En extrapolant à partir du poids économique du marché du téléphone cellulaire au Canada, il estime que l’usagé dans ce domaine représente « entre 300 et 400 millions ». « Ce n’est pas un marché énorme, mais il est bien là et je pense qu’il va augmenter », dit-il. Les fabricants vont probablement prendre bonne note de ce changement de comportement et être tentés de baisser leurs prix, croit-il. 

PHOTO FRANÇOIS ROY, ARCHIVES LA PRESSE

Fabien Durif, directeur de l’Observatoire de la consommation responsable de l’UQAM

[Les fabricants] sont sensibles aux demandes des consommateurs. Nous voyons d’ailleurs certaines baisses, en prix et en volume.

Fabien Durif, directeur de l’Observatoire de la consommation responsable de l’UQAM

Un des premiers commerçants à avoir sauté dans le marché des téléphones d’occasion, Luc Beaulieu, de Recycell, estime avoir triplé son chiffre d’affaires depuis 2016. « J’avais 200 000 $ de ventes, je vais atteindre 700 000 $ cette année », précise-t-il. Comme tous les commerçants dans ce domaine interrogés par La Presse, il note la très grande popularité des iPhone au Québec. « Dans le monde, la proportion de téléphones Android est de 80 %. Ici, c’est l’inverse, à 80 % pour les iPhone. »
_ _ _ _ _
▸ **Court exercice A**:
Dans l'extrait sur le marché des téléphones d'occasion, quel chiffre de ventes Luc Beaulieu compte-t-il atteindre cette année ?
▸ **Court exercice B**:
Poursuivez l'extrait sur le marché des téléphones d'occasion à partir de sa dernière phrase.
Le listing qui suit n'est pas nécessaire pour cet exercice.

▸ **Données affichées**:
_ _ _ _ _
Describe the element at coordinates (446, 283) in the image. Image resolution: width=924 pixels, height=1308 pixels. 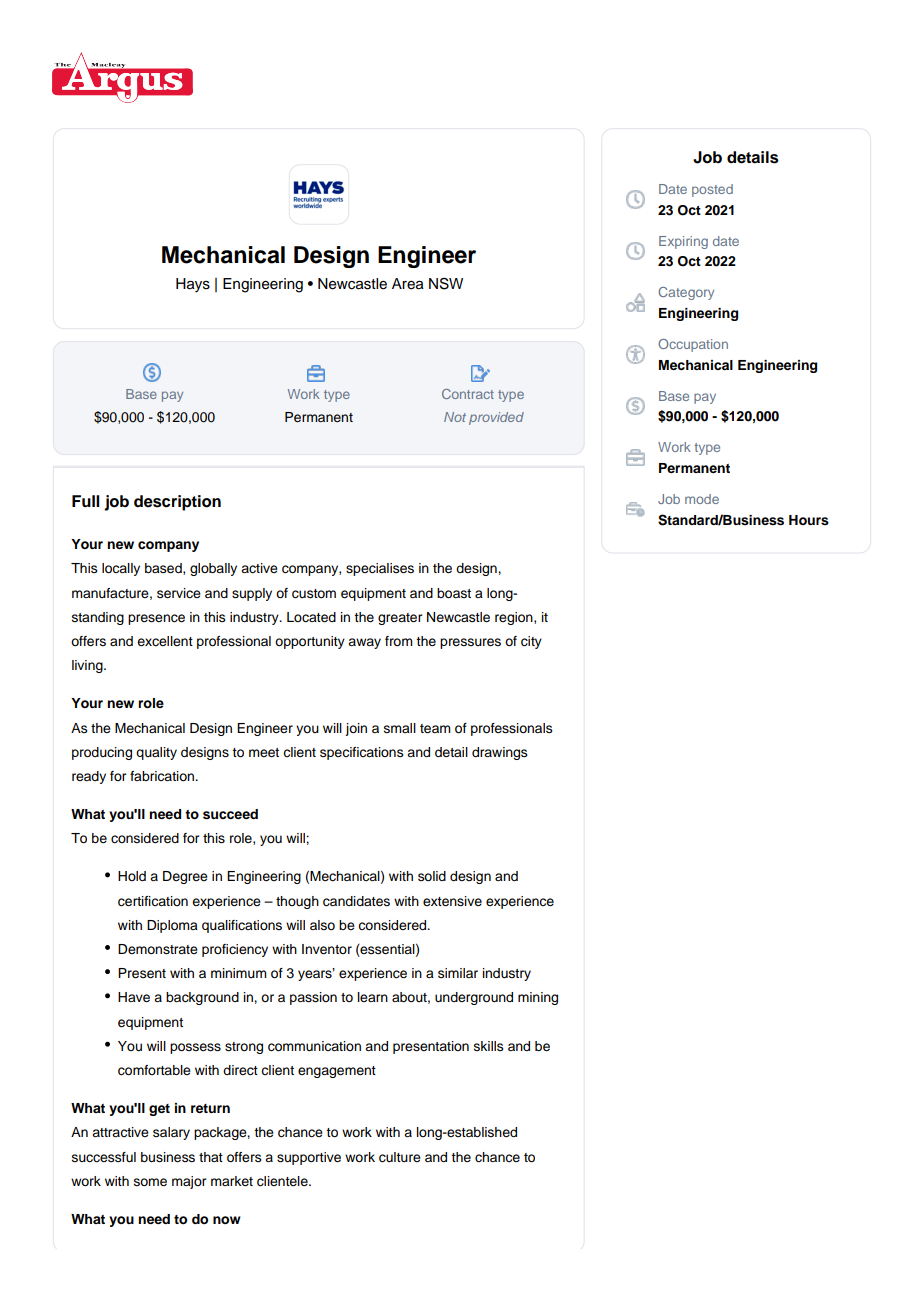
_ _ _ _ _
▸ **Réponse A**:
700 000 $.

▸ **Réponse B**:
Loin de l’Europe

L’argument principal des commerçants est d’offrir des téléphones vérifiés, sous garantie, à un prix qu’ils assurent compétitif par rapport aux petites annonces. Tous comptent sur les ventes en ligne et sur la livraison rapide pour se démarquer. La plupart de leurs téléphones proviennent de lots d’entreprises ou de fournisseurs comme Bell, Telus et Vidéotron. « Si je compare avec Kijiji, on est à peine 5 % à 10 % plus élevés que la moyenne, dit Benoit Fortin, copropriétaire d’Oups, qui compte des boutiques à Québec, Brossard et Jonquière. Nous, on doit facturer les taxes et on offre une protection. »

Même si le nombre de commerces spécialisés dans le cellulaire usagé a augmenté depuis cinq ans, on est encore loin de ce qui existe en Europe, note Fabien Durif. « Ce qui ralentit la progression, ce sont les rabais des fournisseurs, les forfaits qui donnent l’impression au consommateur que le coût est totalement absorbé. »

La pression est forte également de la part des fabricants qui sortent de nouveaux modèles régulièrement, ce qui fait perdre de l’attrait aux plus anciens. « Ce sont de purs stratagèmes commerciaux et c’est au consommateur de résister, de dire qu’il peut attendre quelques mois et payer moins cher sur le marché de l’occasion. On voit dans les études que de plus en plus de consommateurs font ce raisonnement. »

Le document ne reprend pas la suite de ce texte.